Stored data:
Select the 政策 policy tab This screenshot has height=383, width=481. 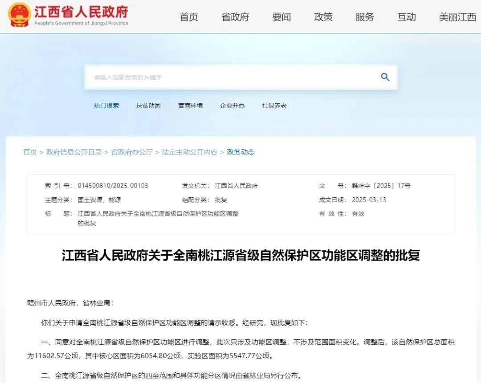(323, 17)
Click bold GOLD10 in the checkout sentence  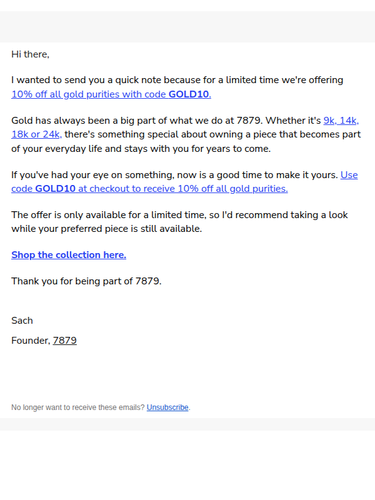click(x=55, y=189)
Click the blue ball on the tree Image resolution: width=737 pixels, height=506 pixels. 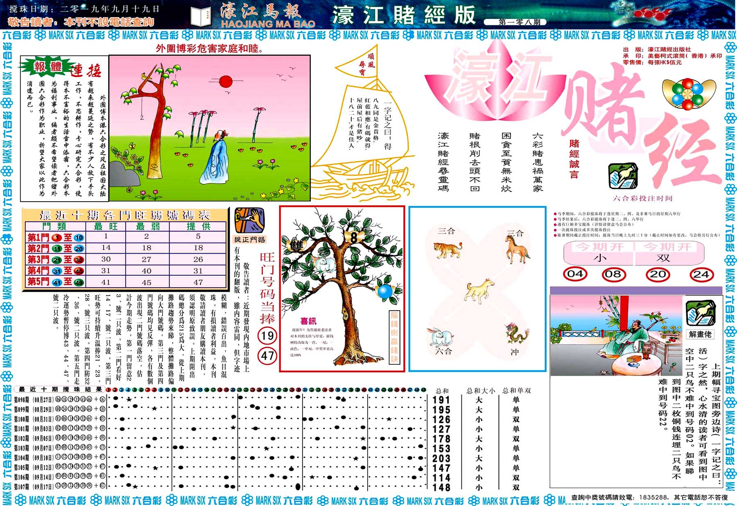(x=385, y=291)
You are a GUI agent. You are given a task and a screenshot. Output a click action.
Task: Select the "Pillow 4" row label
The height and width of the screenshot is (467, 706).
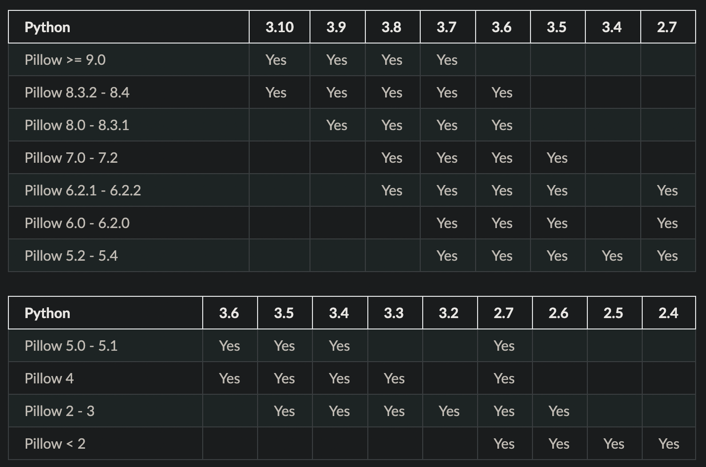coord(49,378)
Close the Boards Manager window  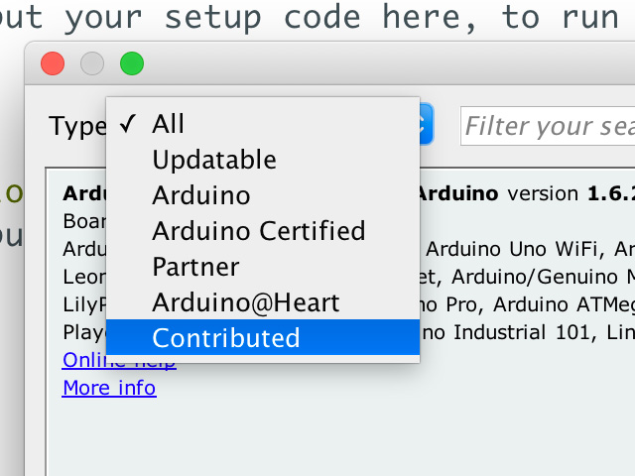52,64
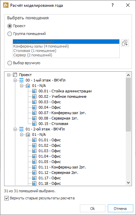Click the 2-ой этаж floor level icon
The height and width of the screenshot is (215, 136).
[21, 129]
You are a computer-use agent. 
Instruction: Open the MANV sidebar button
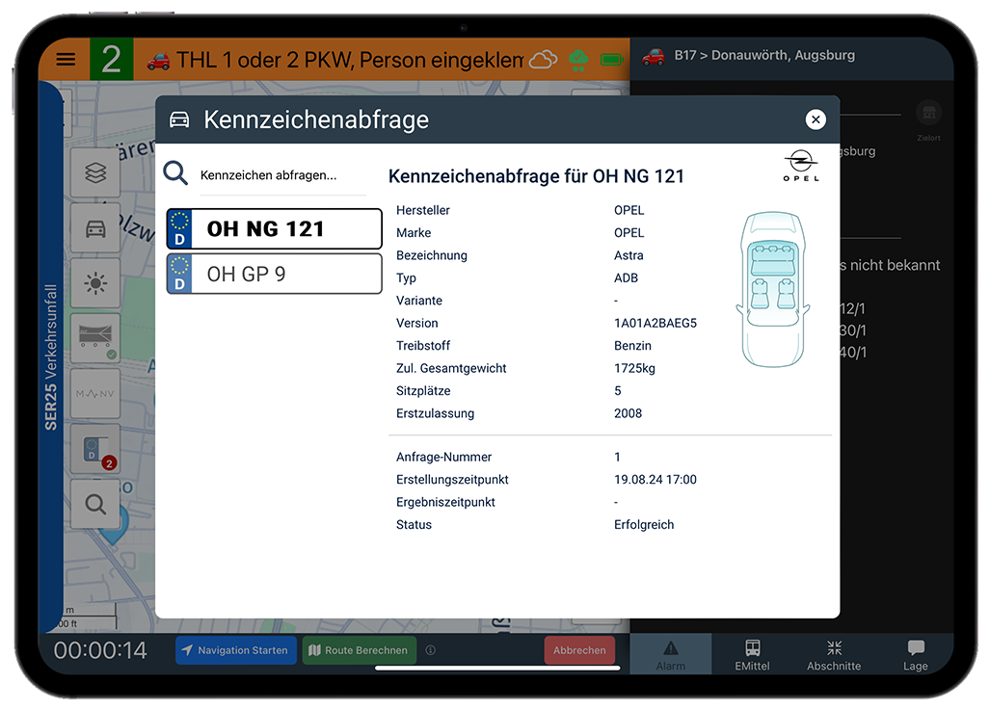point(95,394)
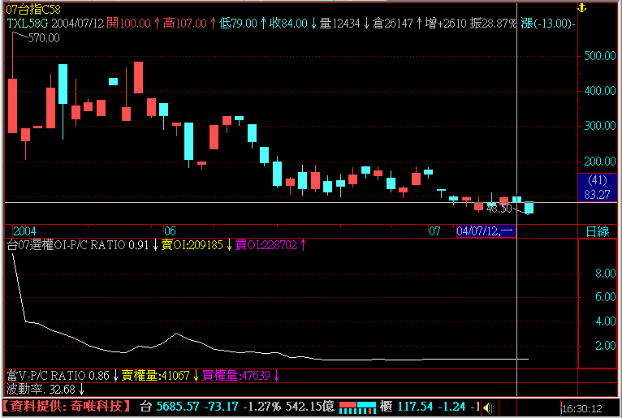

Work required:
Show each line of the material holding "agent".

Answer below:
You are a GUI agent. You are given a task and a screenshot. Output a click action.
You are a computer-use agent. 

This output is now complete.